Author: Nikora Clegg
last update Last Updated: 2025-11-29 08:55:04

🌿 Rider's Point of View

Approximately six months ago

Crowds have a sound all their own. Not laughter, not applause, just a static that grates like sand between gears. I'd learned long ago that noise was camouflage. Betrayal, ambition, and desperation all hide best in ballrooms.

The fundraiser had been my assistant Rhea's idea.

"Brand visibility," she'd said, sliding the folder across my desk with that sharp, efficient smile. "A chance to put a face to the name. You can't hide behind spreadsheets forever, Rider."

I hadn't bothered explaining that I preferred spreadsheets to small talk, or that shaking hands with half the city didn't interest me. Public events were noisy, shallow, draining. But the foundation we were backing did good work. It was a cause worth supporting, and that had been enough to make me show up.

So I traded spreadsheets for chandeliers. The ballroom reeked of roses and money; floral arrangements towered over most guests, and the perfume was sharp enough to sting. Crystal glasses chimed like false promises.

Still, the ballroom had been suffocating from the moment I walked in; too many people in tailored suits, too many false smiles, and too much perfume clinging to the air like static. Crystal chandeliers dripped soft light over rows of tables draped in white linen, and waiters moved like clockwork as they circulated with champagne flutes balanced on silver trays.
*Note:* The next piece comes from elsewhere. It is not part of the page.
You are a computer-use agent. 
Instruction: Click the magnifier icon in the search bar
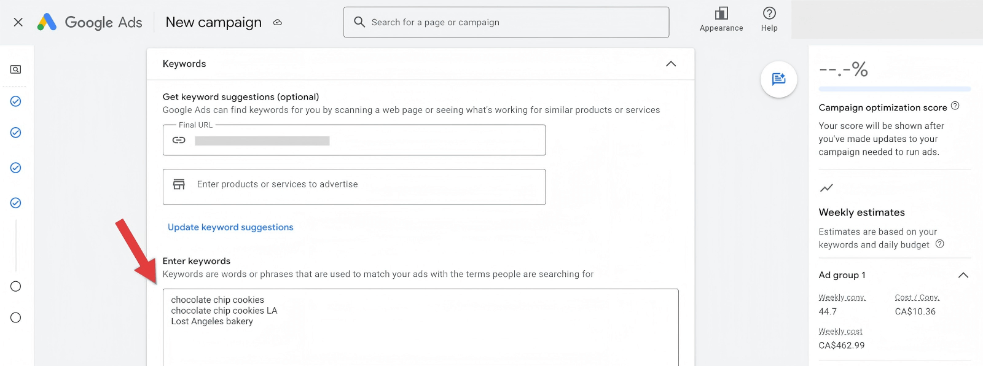tap(359, 22)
I'd been cornered within five minutes.

"Rider Steele," someone cooed, her tone rich with familiarity I didn't share. "I've been dying to meet you. I hear you're the man to see if you want to make things happen."

She was the kind of woman the city seemed to manufacture in excess, with too much perfume, too much confidence built on proximity to power.

Too much like my ex-wife.

Her lipstick was a shade too bright, her foundation lay thick enough to mask every line, and her smile was rehearsed, all teeth and calculation. Even her laugh sounded painted on.

I smiled tightly, the kind of polite, practised expression that said everything and nothing at once, and kept moving.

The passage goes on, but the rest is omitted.